── Source information

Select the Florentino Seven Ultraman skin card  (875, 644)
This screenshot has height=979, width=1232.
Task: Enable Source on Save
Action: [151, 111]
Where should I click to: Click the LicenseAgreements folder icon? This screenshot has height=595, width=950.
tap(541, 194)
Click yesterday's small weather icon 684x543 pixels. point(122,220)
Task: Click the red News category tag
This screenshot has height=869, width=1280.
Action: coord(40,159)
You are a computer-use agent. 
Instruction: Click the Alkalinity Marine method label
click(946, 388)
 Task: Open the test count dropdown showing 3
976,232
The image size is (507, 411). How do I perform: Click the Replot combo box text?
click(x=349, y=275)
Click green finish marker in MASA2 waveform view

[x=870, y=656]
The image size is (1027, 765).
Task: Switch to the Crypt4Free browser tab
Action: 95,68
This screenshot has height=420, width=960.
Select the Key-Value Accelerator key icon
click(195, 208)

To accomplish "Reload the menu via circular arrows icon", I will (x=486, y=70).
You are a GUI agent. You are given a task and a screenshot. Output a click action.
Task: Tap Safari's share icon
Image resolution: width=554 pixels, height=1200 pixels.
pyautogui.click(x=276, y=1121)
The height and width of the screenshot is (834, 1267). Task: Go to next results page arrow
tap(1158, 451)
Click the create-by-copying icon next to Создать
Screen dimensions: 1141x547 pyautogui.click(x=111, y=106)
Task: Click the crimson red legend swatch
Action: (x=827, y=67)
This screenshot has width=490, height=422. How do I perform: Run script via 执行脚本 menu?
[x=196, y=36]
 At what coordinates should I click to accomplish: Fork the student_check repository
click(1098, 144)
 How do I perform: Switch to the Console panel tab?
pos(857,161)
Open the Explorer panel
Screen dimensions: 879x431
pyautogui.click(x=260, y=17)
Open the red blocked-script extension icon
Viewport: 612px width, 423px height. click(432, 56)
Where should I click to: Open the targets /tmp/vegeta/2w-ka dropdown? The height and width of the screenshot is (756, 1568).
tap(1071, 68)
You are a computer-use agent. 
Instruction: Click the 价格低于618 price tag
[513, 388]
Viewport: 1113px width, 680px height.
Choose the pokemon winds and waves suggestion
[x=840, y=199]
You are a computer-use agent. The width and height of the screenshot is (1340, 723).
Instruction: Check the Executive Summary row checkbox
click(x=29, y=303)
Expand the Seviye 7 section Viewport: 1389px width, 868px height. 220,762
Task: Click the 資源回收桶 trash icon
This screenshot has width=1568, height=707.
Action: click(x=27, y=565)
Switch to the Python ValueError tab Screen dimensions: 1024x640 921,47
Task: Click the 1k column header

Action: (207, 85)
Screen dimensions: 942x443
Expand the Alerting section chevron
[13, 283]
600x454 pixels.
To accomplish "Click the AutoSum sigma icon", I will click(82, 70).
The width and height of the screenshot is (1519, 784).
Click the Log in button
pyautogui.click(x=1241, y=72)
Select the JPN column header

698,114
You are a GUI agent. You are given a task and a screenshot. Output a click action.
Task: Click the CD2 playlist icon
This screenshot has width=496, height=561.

────

■ **Work to complete**:
Repeat all the entries word for word.

■ **Answer for this exercise**:
Select the Florentino Seven Ultraman skin card  (875, 644)
This screenshot has height=979, width=1232.
Task: Enable Source on Save
Action: [151, 111]
Where should I click to: Click the LicenseAgreements folder icon? This screenshot has height=595, width=950.
tap(541, 194)
Click yesterday's small weather icon 684x543 pixels. point(122,220)
Task: Click the red News category tag
This screenshot has height=869, width=1280.
Action: coord(40,159)
You are a computer-use agent. 
Instruction: Click the Alkalinity Marine method label
click(946, 388)
 Task: Open the test count dropdown showing 3
976,232
The image size is (507, 411). How do I perform: Click the Replot combo box text?
click(x=349, y=275)
Click green finish marker in MASA2 waveform view

[x=870, y=656]
The image size is (1027, 765).
Task: Switch to the Crypt4Free browser tab
Action: 95,68
This screenshot has height=420, width=960.
Select the Key-Value Accelerator key icon
click(195, 208)

To accomplish "Reload the menu via circular arrows icon", I will (x=486, y=70).
You are a GUI agent. You are given a task and a screenshot. Output a click action.
Task: Tap Safari's share icon
Image resolution: width=554 pixels, height=1200 pixels.
pyautogui.click(x=276, y=1121)
The height and width of the screenshot is (834, 1267). Task: Go to next results page arrow
tap(1158, 451)
Click the create-by-copying icon next to Создать
Screen dimensions: 1141x547 pyautogui.click(x=111, y=106)
Task: Click the crimson red legend swatch
Action: (x=827, y=67)
This screenshot has width=490, height=422. How do I perform: Run script via 执行脚本 menu?
[x=196, y=36]
 At what coordinates should I click to accomplish: Fork the student_check repository
click(1098, 144)
 How do I perform: Switch to the Console panel tab?
pos(857,161)
Open the Explorer panel
Screen dimensions: 879x431
pyautogui.click(x=260, y=17)
Open the red blocked-script extension icon
Viewport: 612px width, 423px height. click(432, 56)
Where should I click to: Open the targets /tmp/vegeta/2w-ka dropdown? The height and width of the screenshot is (756, 1568).
tap(1071, 68)
You are a computer-use agent. 
Instruction: Click the 价格低于618 price tag
[513, 388]
Viewport: 1113px width, 680px height.
Choose the pokemon winds and waves suggestion
[x=840, y=199]
You are a computer-use agent. The width and height of the screenshot is (1340, 723).
Instruction: Check the Executive Summary row checkbox
click(x=29, y=303)
Expand the Seviye 7 section Viewport: 1389px width, 868px height. 220,762
Task: Click the 資源回收桶 trash icon
This screenshot has width=1568, height=707.
Action: click(x=27, y=565)
Switch to the Python ValueError tab Screen dimensions: 1024x640 921,47
Task: Click the 1k column header

Action: (207, 85)
Screen dimensions: 942x443
Expand the Alerting section chevron
[13, 283]
600x454 pixels.
To accomplish "Click the AutoSum sigma icon", I will click(82, 70).
The width and height of the screenshot is (1519, 784).
Click the Log in button
pyautogui.click(x=1241, y=72)
Select the JPN column header

698,114
You are a GUI agent. You are given a task and a screenshot. Output a click action.
Task: Click the CD2 playlist icon
This screenshot has width=496, height=561.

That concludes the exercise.